それは自己実現であり、世間に対して決めるポーズであり、観客に見せる演技である。それはしばしば「ファッション」という言葉で(揶揄的に)語られる。「あいつはファッションで○○やってる(=本気でやってない。人生賭けてない)」という具合に。考えてみれば「fashion(=流行)」とはそういうものだろう。テレビでよく見る「オネエタレント」が昨今のLGBTブームに苦言を呈す、なんて記事も時々目にするが、「ガチ勢」が「エンジョイ勢」を恨みがましく睨みつけるのはいつの時代も変わらない。しかしまあ、排他的な業界が衰退するのも世の常で、結局のところ大きな流れには身を任せるしかない。受け入れるしかない。それはとっくにみんな気付いてるだろう。
ところで「ファッション」といえば服装のことを指す文脈も多い。このようなメトニミーは、多くの人にとっての(前述の意味での)「ファッション」を実現する最も主要な手段が服装設計であることに由来する。(語源の話をするならむしろ逆なのだろうが。)しかし、インターネットの普及とともに、匿名コミュニケーションが発達した現代では、それ以外の形で「ファッション」を実現することが要求されるようになったのではないか。
SNSのアイコンや、bioにズラッと並べたアニメのタイトルは、彼らにとっての「ファッション」なのだ。もちろん「絵を描く」こともそう。さらには気に入った表現をリツイートしたり、「いいね」したり、タイムラインや(公開の)お気に入り一覧を設計することも含めて、全てが彼らの「ファッション」なのだ。

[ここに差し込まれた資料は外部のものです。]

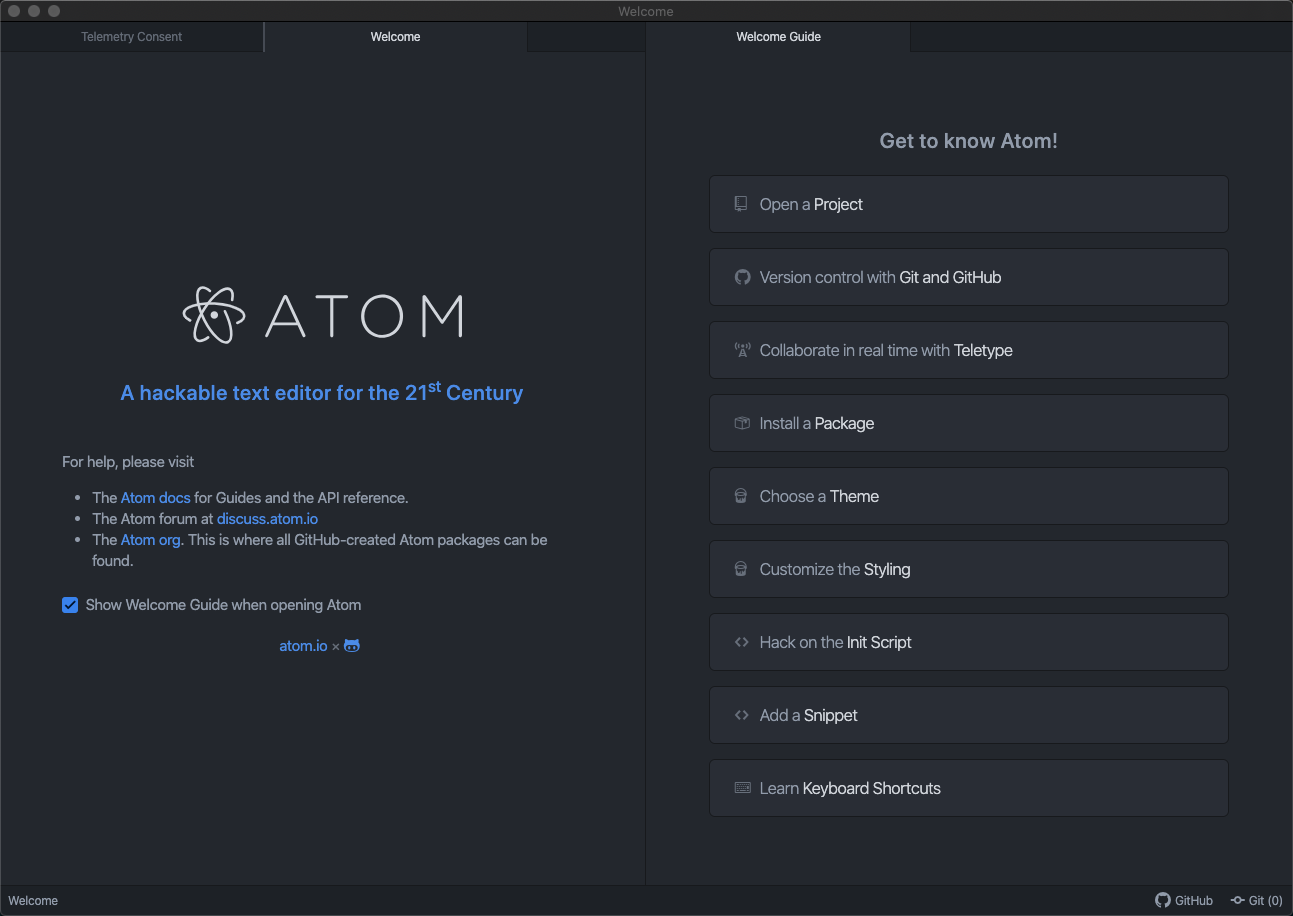Click the Welcome file path in status bar
The width and height of the screenshot is (1293, 916).
pyautogui.click(x=33, y=900)
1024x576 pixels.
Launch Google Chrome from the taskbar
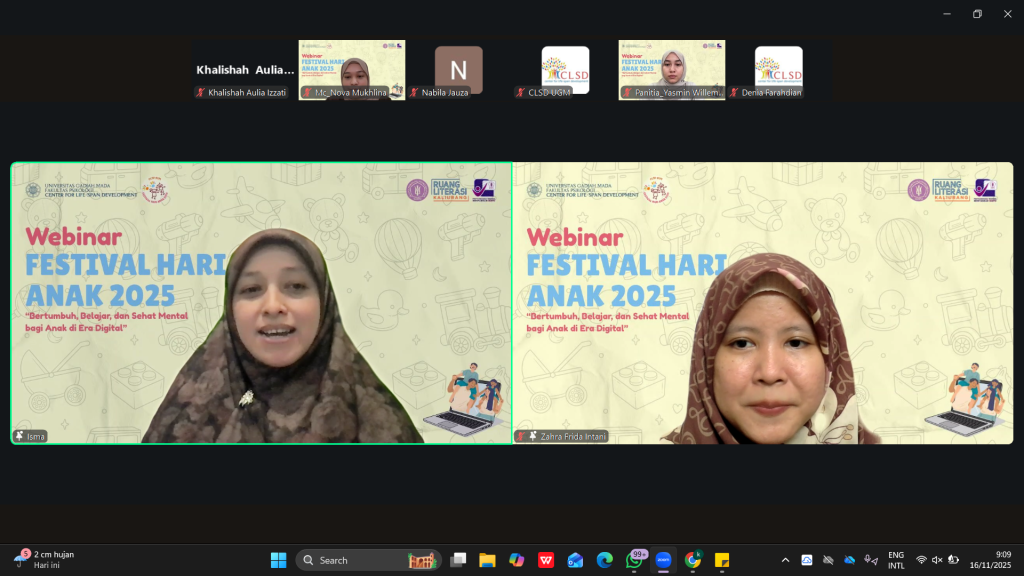pos(692,560)
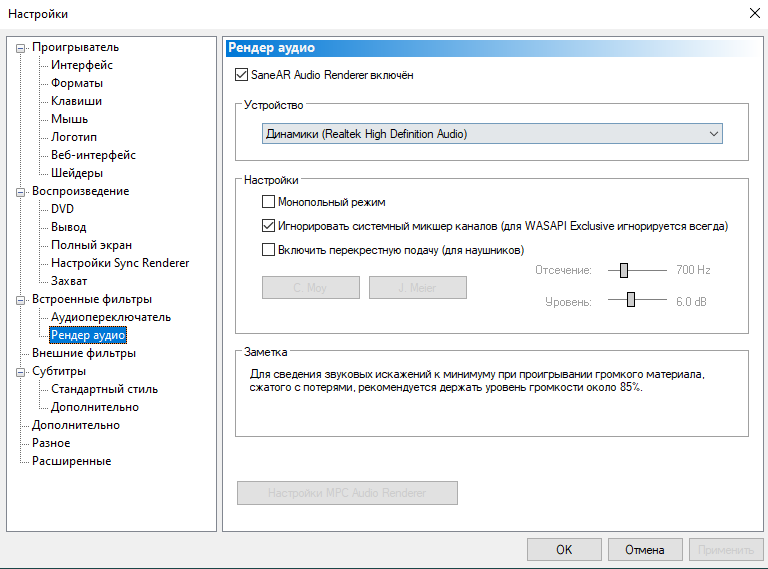This screenshot has width=768, height=569.
Task: Click the Отмена button
Action: click(x=645, y=549)
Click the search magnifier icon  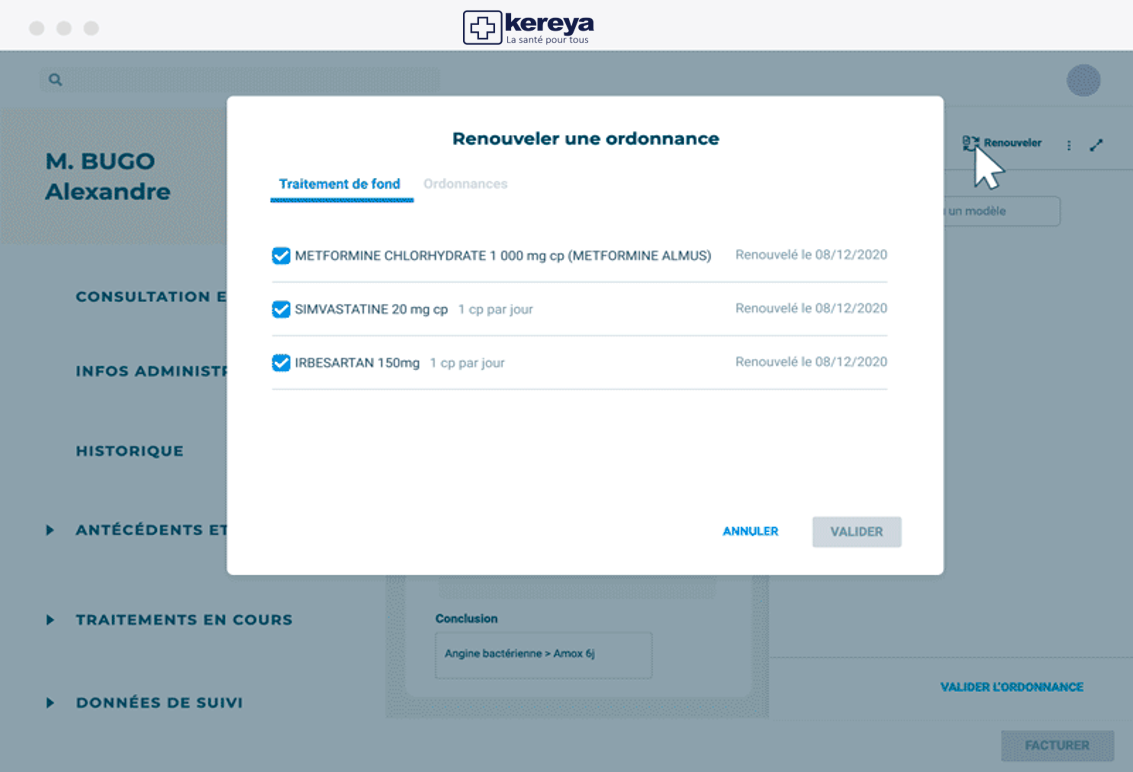(55, 80)
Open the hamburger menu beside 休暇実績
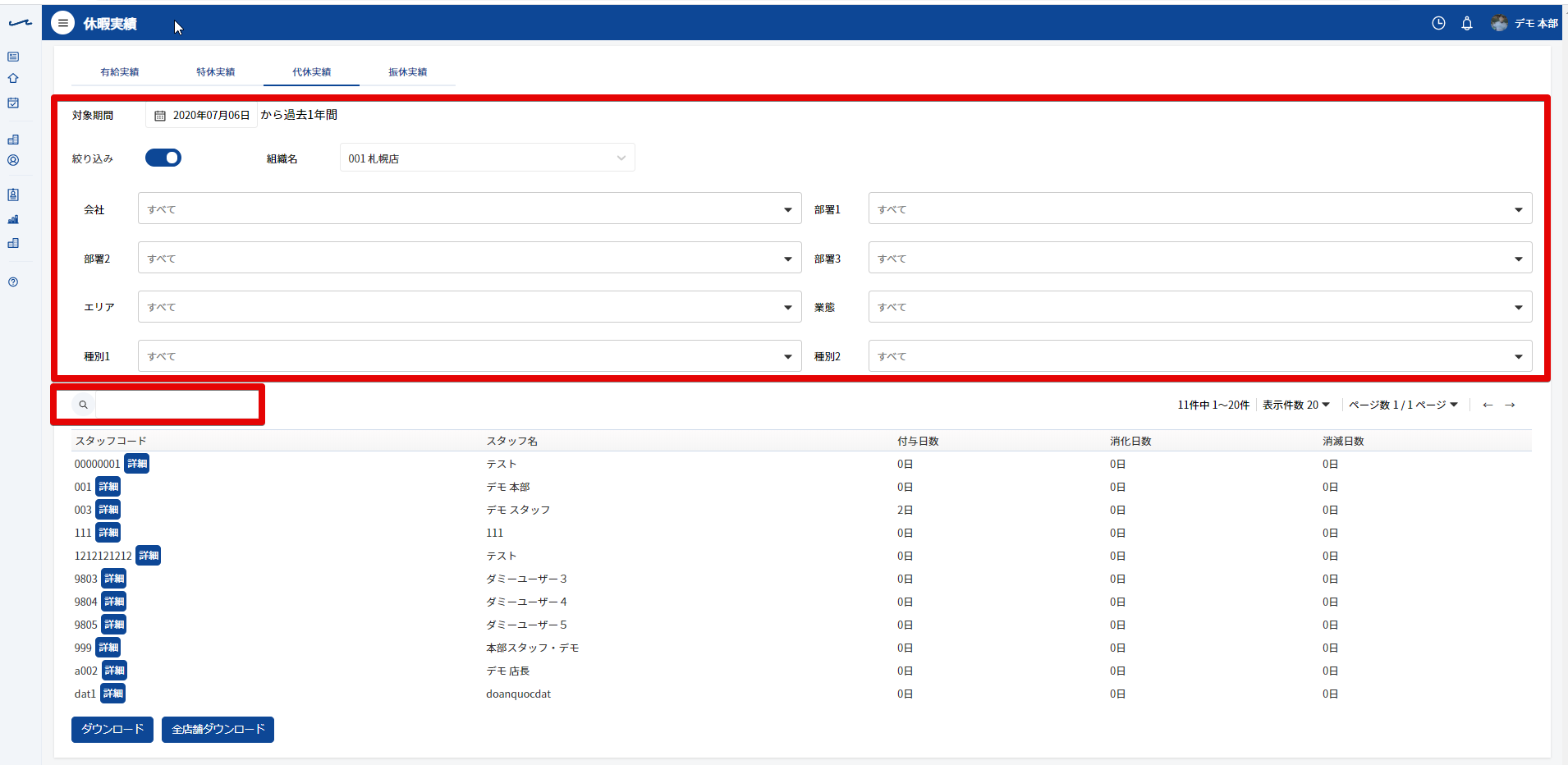This screenshot has height=765, width=1568. (62, 23)
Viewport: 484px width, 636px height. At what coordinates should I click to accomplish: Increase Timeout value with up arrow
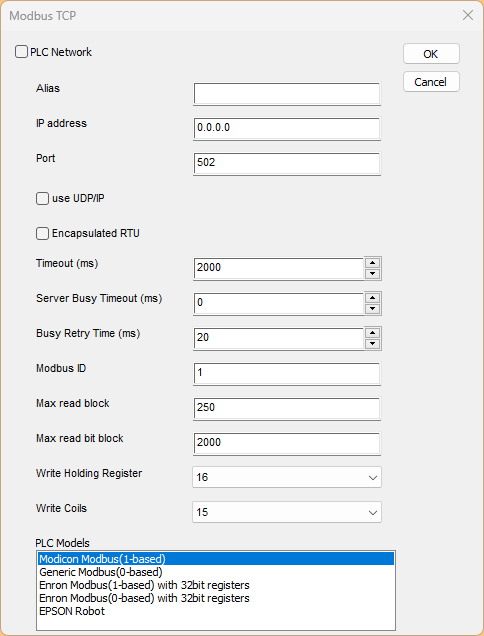coord(372,262)
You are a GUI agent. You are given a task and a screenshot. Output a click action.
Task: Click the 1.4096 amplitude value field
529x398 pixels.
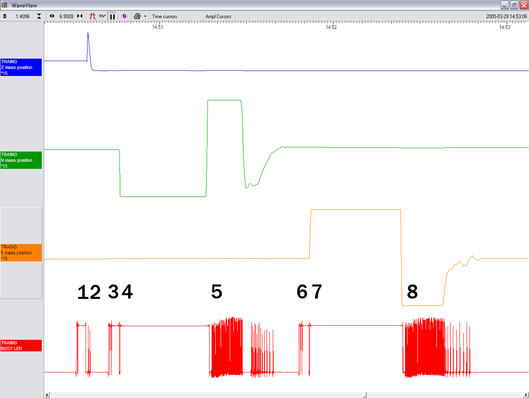coord(22,16)
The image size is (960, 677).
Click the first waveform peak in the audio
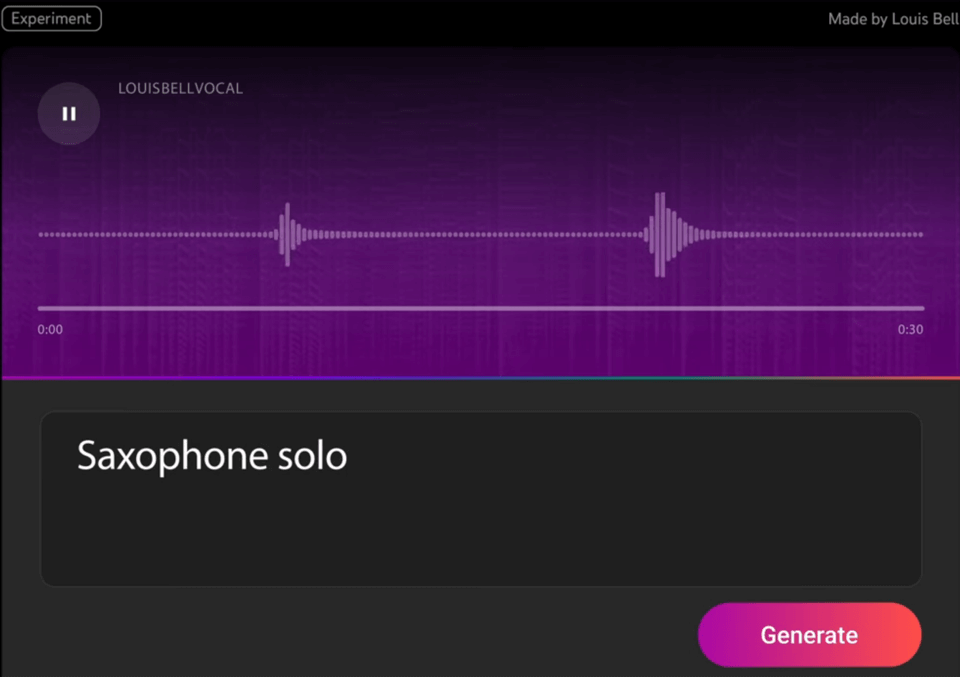pos(287,233)
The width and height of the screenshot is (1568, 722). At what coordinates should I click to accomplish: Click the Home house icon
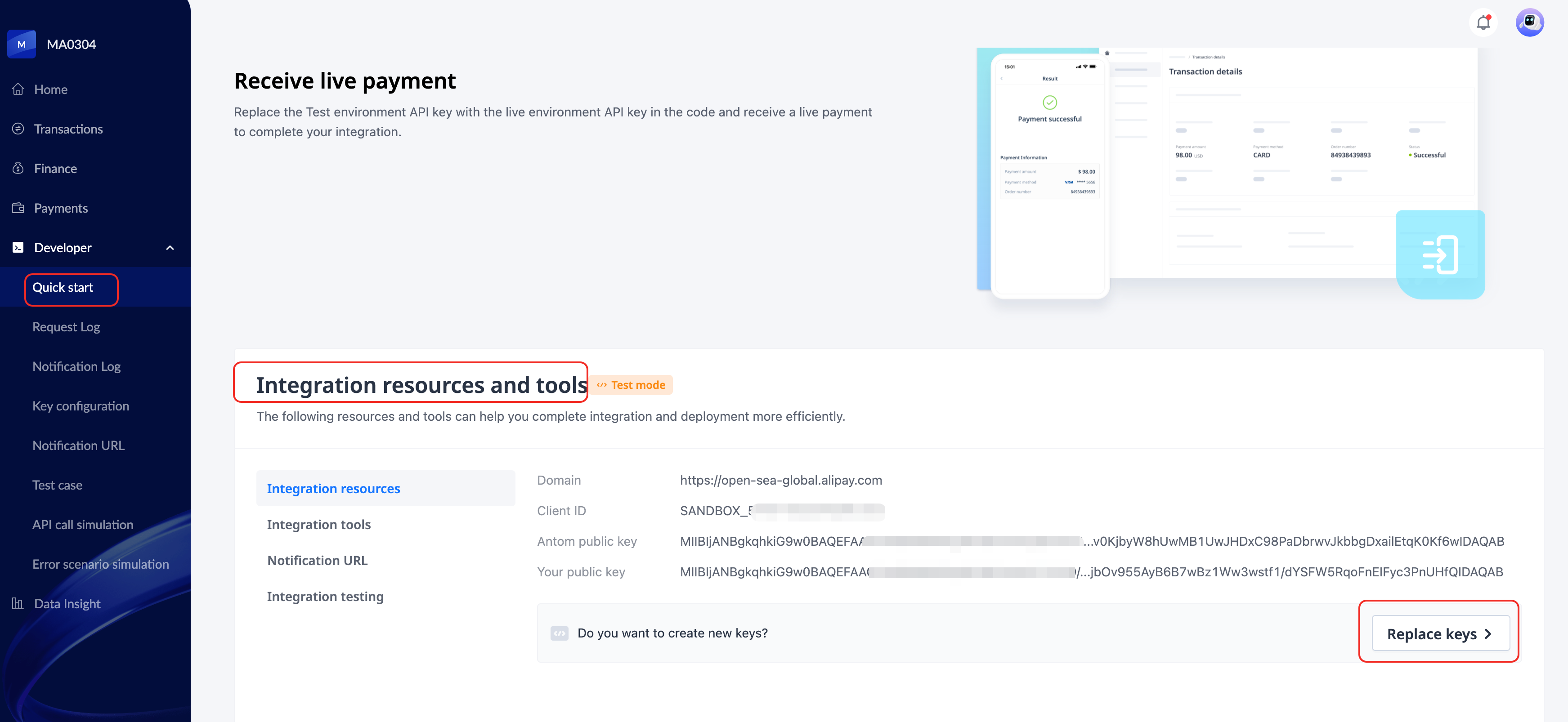coord(18,89)
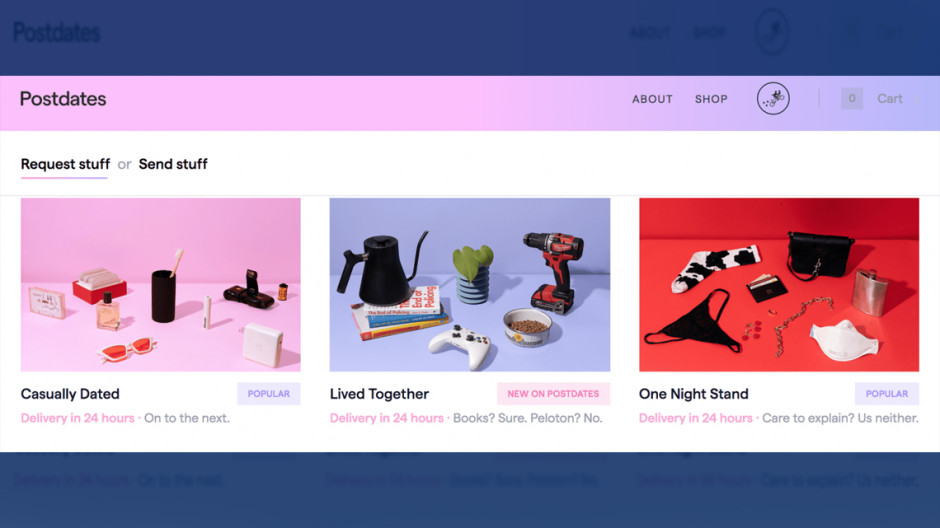
Task: Click POPULAR badge beside One Night Stand
Action: [887, 394]
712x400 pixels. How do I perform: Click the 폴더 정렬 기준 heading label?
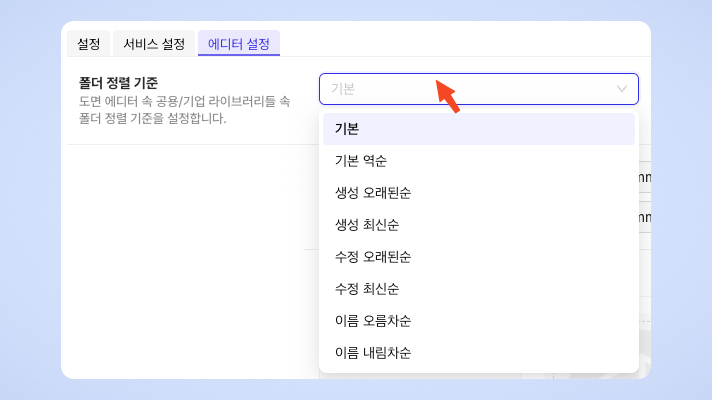(119, 82)
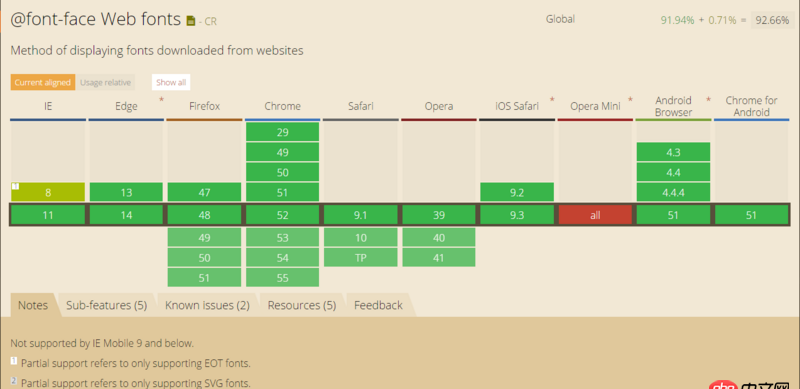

「オタク」のハードルも随分下がったな、と思う。かつては「ファッションオタク」と揶揄されていた層が、いつの間にやら主流になった。私はそれでいいと思う。それでこそ正しい潮流だと思う。LGBTにしろ、「オタク」にしろ、「ガチ勢」はそれをアイデンティティの支えとしているからこそ「エンジョイ勢」を目の敵にするのだろう。その気持ちはわかるが、それ自体が「ガチ勢」も所詮は「ファッション」であることの証左でもあるのではないか。自己実現のハードルなんて低くていい。もっと肩の力を抜いて生きていこう。新しい仲間を受け入れていこう。難しいことは置いといて、みんなで楽しく笑えばそれでいいじゃん。